◆ **Task to complete**:
What you return should be only the lines starting at the one that contains "You are a computer-use" and running to the end of the listing, exactly as written, minus any pictures.
*-*-*
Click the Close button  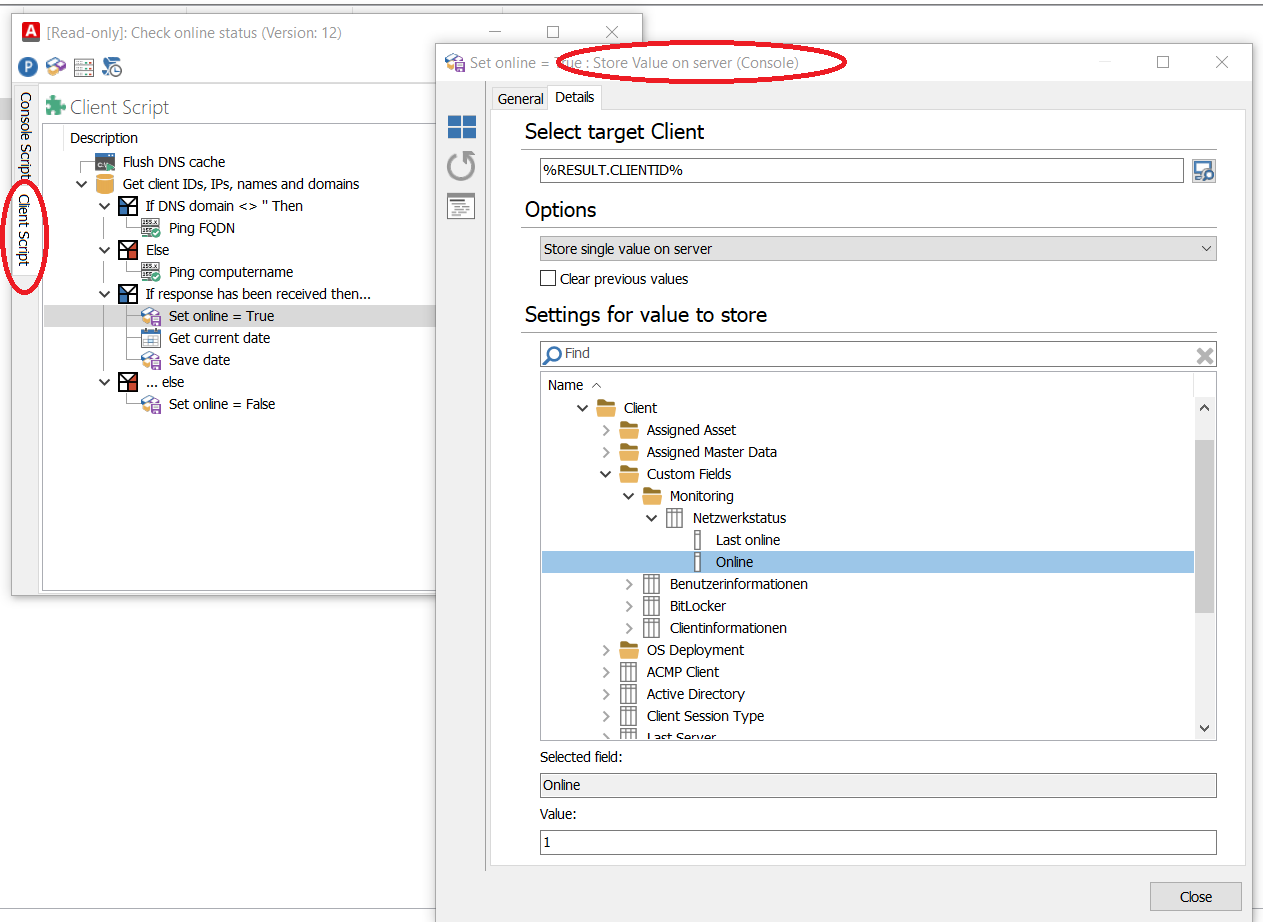(1195, 896)
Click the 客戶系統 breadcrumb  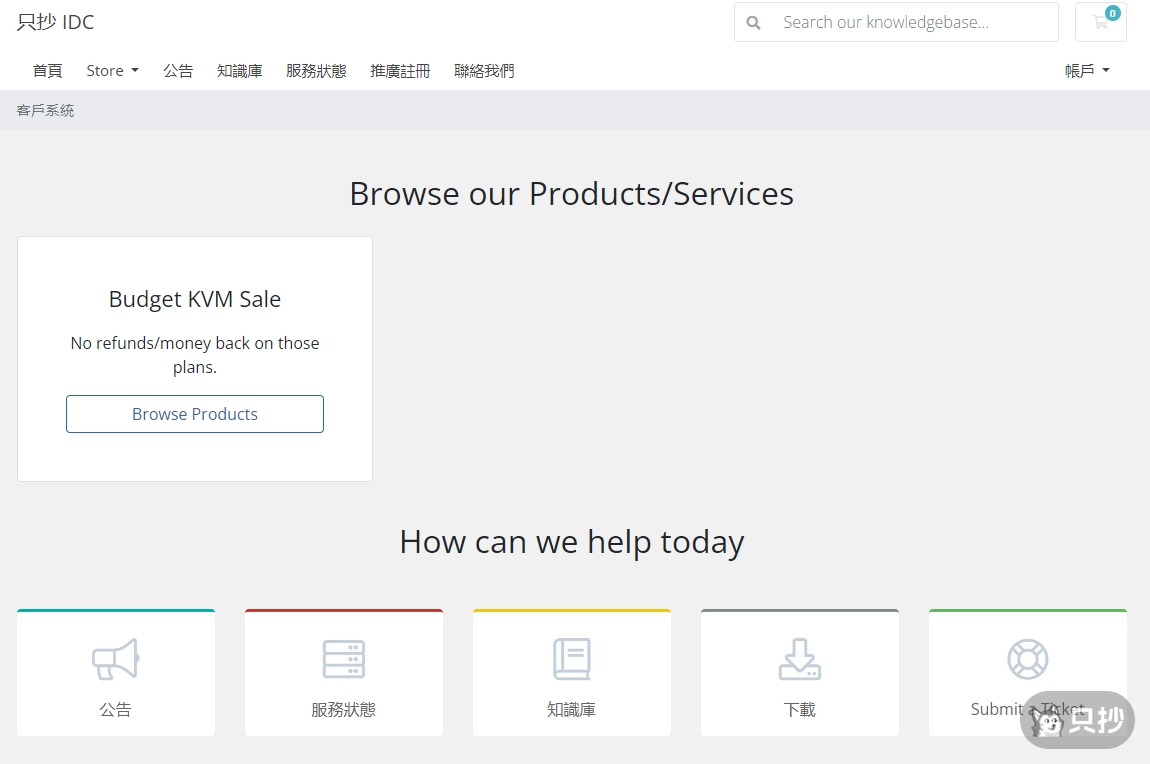coord(45,111)
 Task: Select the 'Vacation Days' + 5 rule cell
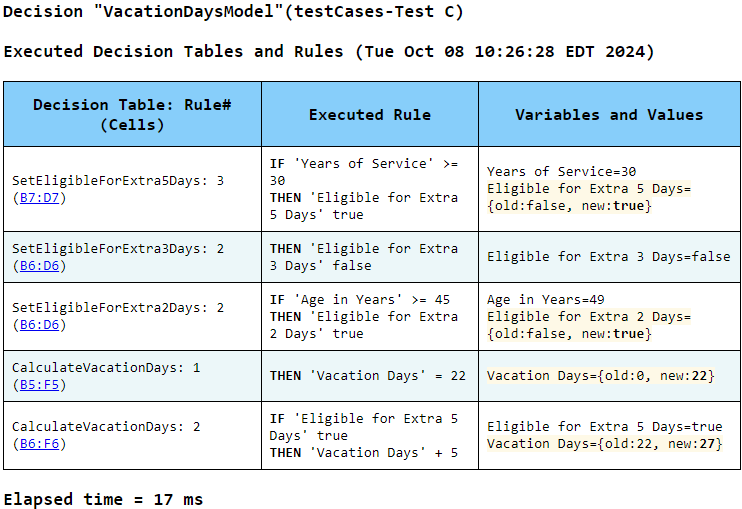367,435
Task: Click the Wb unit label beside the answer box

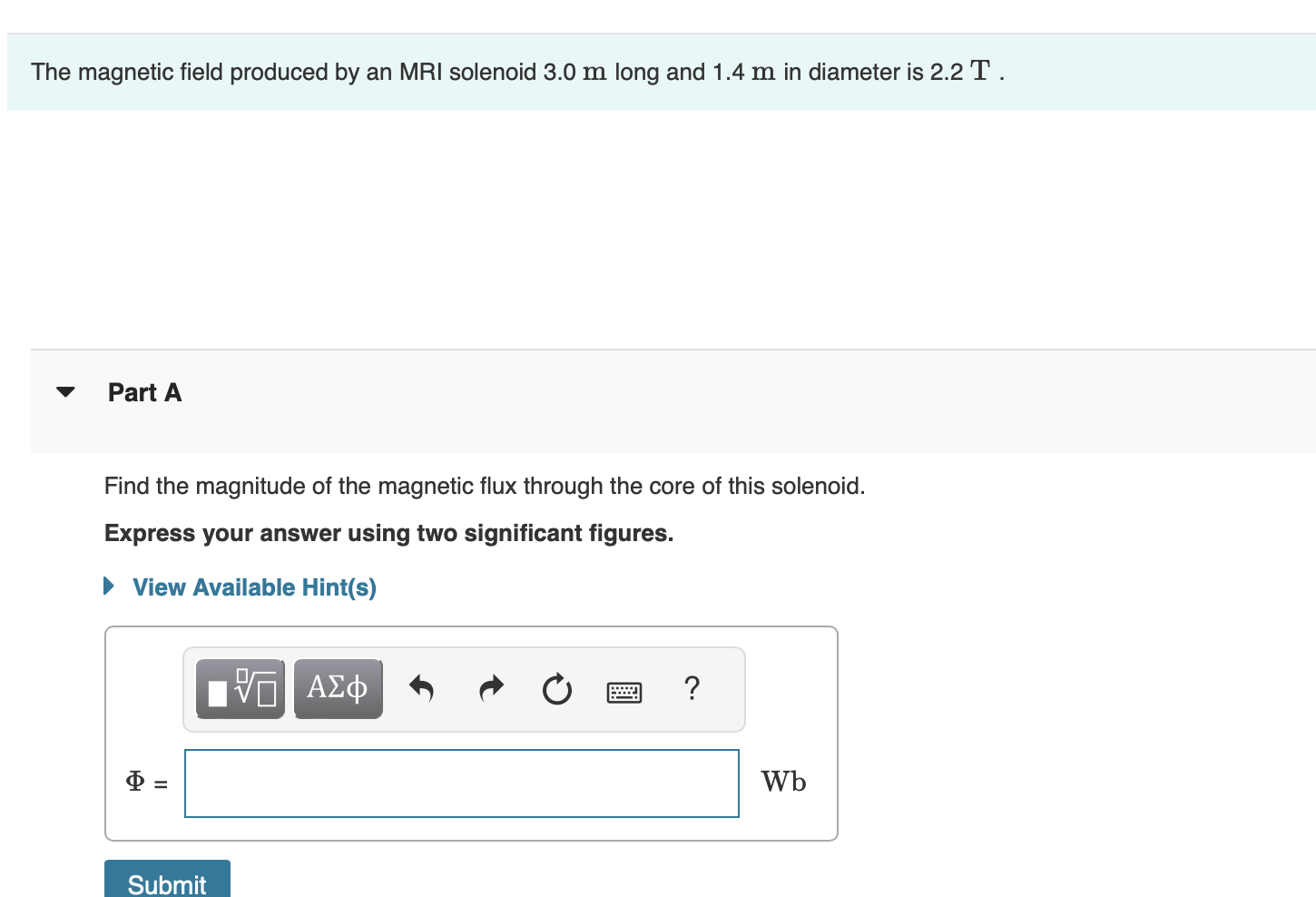Action: pos(783,782)
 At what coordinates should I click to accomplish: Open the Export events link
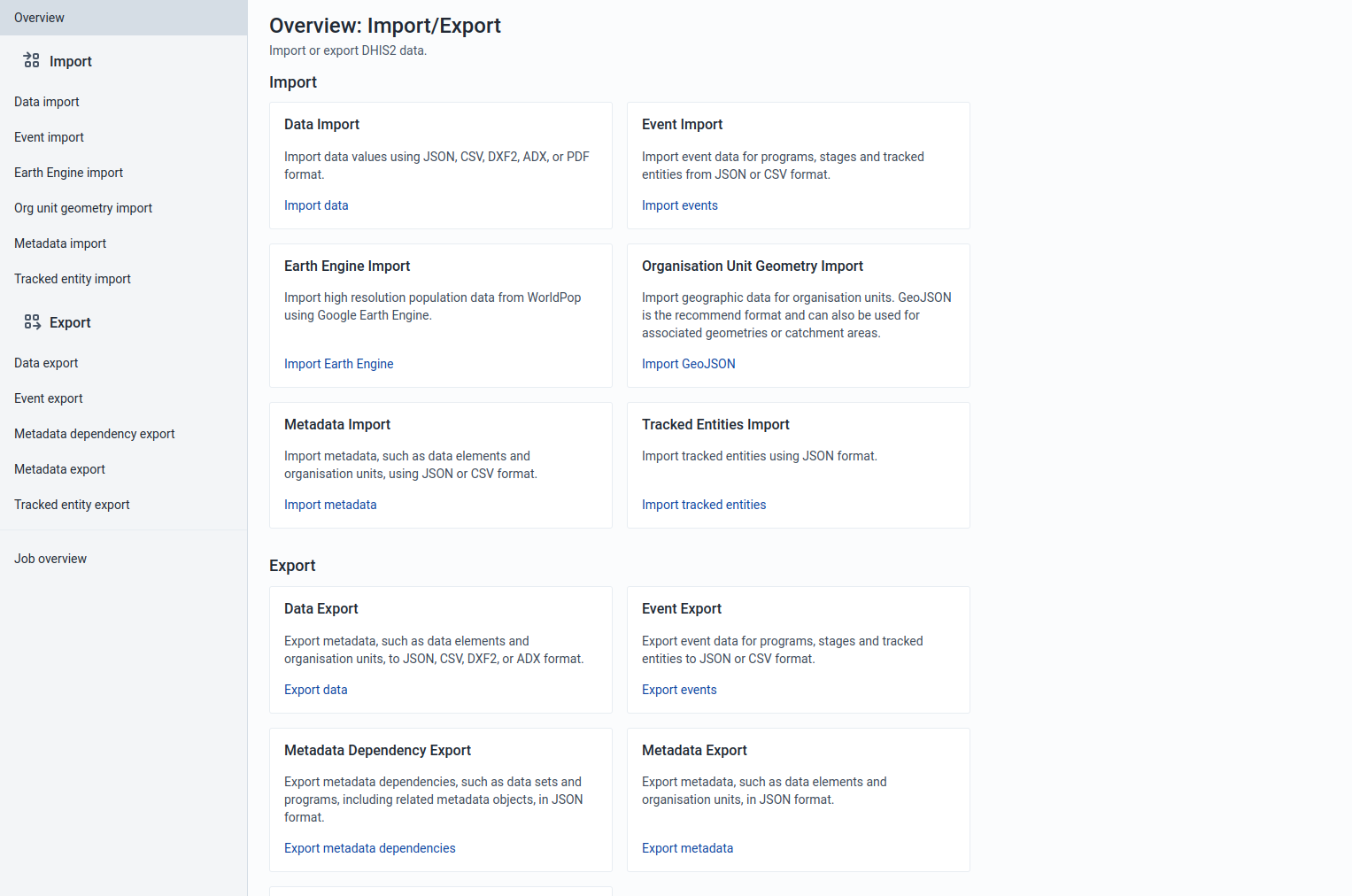(679, 690)

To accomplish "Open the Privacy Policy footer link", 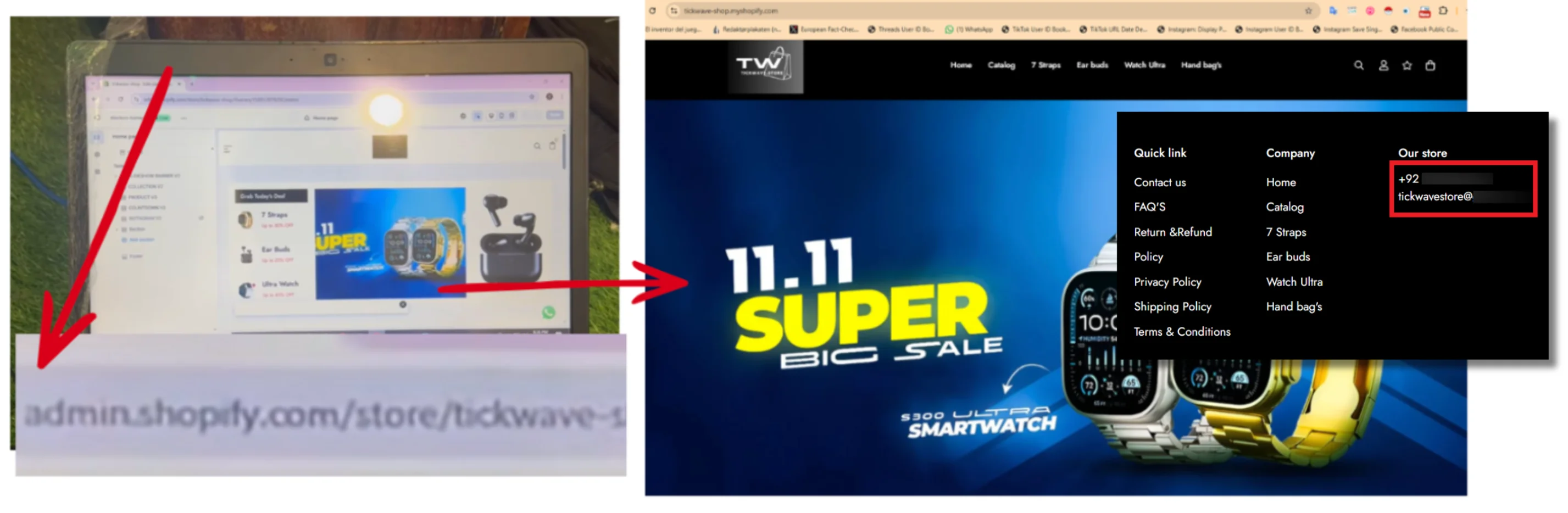I will (x=1167, y=282).
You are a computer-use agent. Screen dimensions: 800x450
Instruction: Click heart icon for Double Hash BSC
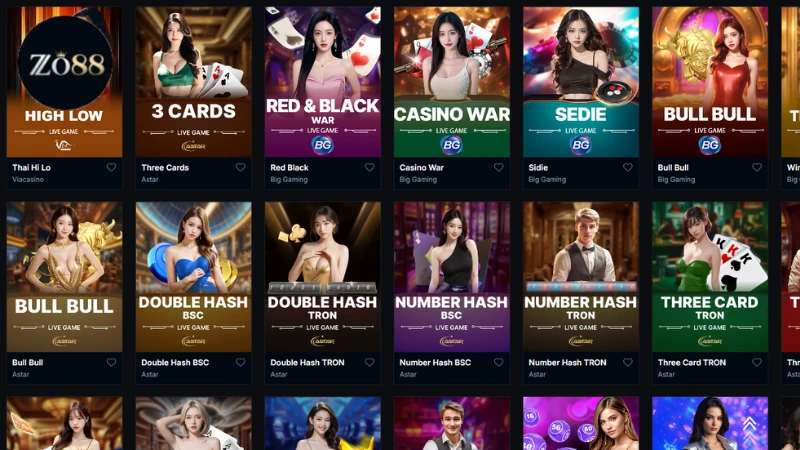point(240,362)
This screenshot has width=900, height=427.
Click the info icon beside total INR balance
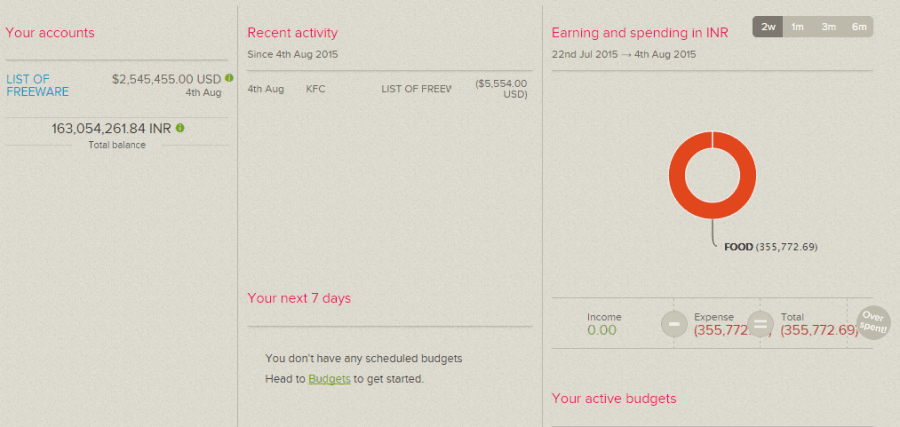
*-*-*
◆ **Answer to this problem**:
You are a computer-use agent. Screen dimensions: 800x450
Instruction: Click heart icon for Double Hash BSC
point(240,362)
This screenshot has width=900, height=427.
Click the info icon beside total INR balance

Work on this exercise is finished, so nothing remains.